His visit struck a sour note. The Australian prime minister Scott Morrison was making an effort to show he cared: about those intangible things called borders, secure firm and shut to the unwanted human matter coming by sea. The distant Australian territory of Christmas Island was selected to assist in coping with arrivals from Manus and Nauru Island needing medical treatment. Having lost the vote in parliament on preventing the move, the Morrison government has done its best to ensure that a cruel element remains.

During the visit, Morrison rationalised the re-opening as the fault of the opposition. “As Prime Minister, I closed the Christmas Island detention centre and got all the children off Nauru.” The Labor Party had “voted to weaken our borders and we have acted on official advice to reopen Christmas Island.” The facilities provided “a deterrent to people smugglers and to anyone who thinks they can game the system to get to Australia.” The mythology persists.

There are parallels with atrocity and jail tourism (fancy seeing concentration camps?) in a man being filmed going through such facilities, though this time, they are intended for full use rather than being a site for instructive purposes or moral outrage. Should Australians ever wake up to the full implications of what their government does in their name, such camps might become appropriate measures of a gulag mentality that paralysed any sensible discourse on refugees for a generation.

Being a man obsessed by the moving image (once and adman always an adman), Morrison ensured that cameras never left their focus; the prime minister was keen to push the credentials of the North West Point Detention Centre. He made a pit stop at a library. (Cue necessary movement of arms to bookshelves; expansive hand movements). He even found himself gazing at a lavatory. “It was short,” recalled a disgusted resident, John Richardson. Small businessman Troy Watson was also a touch bitter. “It’s got be some sort of publicity stunt.”

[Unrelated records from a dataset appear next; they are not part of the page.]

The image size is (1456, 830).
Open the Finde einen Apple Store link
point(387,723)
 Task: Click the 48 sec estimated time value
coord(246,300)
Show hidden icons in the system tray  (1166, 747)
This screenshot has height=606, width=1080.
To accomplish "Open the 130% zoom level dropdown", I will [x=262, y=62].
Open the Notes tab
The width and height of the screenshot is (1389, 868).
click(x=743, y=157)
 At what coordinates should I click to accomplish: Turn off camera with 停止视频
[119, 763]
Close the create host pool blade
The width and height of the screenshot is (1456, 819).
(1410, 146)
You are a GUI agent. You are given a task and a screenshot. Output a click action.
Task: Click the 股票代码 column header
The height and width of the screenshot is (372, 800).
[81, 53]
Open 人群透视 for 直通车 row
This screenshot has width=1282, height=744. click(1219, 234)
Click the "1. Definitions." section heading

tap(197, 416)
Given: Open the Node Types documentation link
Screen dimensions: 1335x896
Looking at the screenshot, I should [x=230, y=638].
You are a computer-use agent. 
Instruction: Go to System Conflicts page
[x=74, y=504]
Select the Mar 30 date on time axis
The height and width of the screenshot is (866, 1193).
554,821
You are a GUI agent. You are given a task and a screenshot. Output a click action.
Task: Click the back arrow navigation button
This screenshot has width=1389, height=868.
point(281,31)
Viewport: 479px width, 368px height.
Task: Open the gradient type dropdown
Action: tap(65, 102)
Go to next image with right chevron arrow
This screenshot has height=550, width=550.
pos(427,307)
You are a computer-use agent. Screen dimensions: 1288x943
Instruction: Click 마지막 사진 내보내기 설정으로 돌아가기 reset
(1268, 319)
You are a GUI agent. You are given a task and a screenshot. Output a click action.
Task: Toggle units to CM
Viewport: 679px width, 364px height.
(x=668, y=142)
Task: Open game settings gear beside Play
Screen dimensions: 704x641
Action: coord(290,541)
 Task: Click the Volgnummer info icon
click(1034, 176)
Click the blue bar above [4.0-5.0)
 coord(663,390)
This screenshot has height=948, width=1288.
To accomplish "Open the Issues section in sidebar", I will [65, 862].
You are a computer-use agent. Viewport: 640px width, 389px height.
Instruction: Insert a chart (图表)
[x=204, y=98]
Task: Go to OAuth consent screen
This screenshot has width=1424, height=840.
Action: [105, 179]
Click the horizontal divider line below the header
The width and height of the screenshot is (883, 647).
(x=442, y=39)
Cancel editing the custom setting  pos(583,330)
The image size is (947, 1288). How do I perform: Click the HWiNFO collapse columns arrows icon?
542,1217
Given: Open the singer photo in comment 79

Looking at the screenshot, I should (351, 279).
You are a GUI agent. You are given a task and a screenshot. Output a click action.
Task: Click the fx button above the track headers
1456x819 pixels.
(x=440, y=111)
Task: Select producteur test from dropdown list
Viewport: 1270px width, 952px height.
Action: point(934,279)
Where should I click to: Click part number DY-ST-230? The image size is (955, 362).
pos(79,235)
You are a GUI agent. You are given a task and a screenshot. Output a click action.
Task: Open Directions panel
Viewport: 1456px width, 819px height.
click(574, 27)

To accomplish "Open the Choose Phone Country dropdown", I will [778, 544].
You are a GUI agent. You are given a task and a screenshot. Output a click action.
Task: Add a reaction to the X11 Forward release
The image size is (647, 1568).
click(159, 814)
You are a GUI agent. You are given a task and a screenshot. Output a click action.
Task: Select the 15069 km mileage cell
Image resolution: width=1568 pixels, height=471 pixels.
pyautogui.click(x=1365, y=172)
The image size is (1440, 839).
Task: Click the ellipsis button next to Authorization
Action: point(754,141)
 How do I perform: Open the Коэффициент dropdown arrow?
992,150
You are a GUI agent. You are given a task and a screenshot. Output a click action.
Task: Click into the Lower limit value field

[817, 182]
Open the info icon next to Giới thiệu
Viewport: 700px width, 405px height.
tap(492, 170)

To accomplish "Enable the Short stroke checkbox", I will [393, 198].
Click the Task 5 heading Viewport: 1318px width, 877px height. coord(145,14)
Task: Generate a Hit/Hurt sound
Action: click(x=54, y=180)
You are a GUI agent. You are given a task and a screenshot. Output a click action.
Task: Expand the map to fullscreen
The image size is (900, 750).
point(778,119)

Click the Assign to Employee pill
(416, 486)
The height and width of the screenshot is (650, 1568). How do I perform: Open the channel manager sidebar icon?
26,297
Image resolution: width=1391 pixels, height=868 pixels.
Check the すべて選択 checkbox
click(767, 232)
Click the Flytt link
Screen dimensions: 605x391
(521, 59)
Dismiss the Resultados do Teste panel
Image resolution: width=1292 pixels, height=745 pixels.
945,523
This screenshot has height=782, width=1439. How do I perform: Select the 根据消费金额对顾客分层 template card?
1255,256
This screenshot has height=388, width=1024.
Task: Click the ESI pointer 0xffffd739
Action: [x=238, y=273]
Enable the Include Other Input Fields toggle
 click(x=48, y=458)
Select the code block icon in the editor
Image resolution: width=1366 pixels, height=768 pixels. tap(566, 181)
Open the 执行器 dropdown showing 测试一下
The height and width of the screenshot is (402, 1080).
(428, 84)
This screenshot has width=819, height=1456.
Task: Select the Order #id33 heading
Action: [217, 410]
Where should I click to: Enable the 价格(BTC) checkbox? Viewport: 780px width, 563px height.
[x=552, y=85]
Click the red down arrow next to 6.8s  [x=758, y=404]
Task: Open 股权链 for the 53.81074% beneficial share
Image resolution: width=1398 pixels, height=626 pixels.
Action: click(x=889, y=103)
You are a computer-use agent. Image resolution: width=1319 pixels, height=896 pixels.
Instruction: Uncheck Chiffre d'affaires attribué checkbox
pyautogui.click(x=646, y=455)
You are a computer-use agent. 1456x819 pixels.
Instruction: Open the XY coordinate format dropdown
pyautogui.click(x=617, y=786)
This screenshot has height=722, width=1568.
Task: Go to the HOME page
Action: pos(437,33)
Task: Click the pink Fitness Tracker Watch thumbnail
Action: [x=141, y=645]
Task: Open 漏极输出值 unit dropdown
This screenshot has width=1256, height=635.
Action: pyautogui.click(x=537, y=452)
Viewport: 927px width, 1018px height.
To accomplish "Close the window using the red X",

And stunt it is. It belies the fact that Australia is facing, under its current Home Affairs minister Peter Dutton, a record number of asylum seekers who are entering as tourists and economise on their status. They simply prefer to do so by that more approved mode of transport: the plane. As former Department of Immigration official Abul Rizvi points out with sharp relevance, “People arriving on visitor visas and changing their status onshore constituted an astonishing 24 percent of net migration in 2017-8, the mark of a visa system out of control.” Dutton, he charges, has no genuine immigration or refugee policy to speak of.

The re-conversion of Christmas Island into a detention centre has also provided some encouragement to locals. With refugee arrivals comes a market, an opportunity to expending cash. Human cargo can have its value: increased number of personnel, more individuals to clothe and feed on the island, more, for want of a better term, services, however poor. As Watson had to concede, “The economy on Christmas Island has been low for a good 12 months now, all local businesses including our own have certainly suffered.”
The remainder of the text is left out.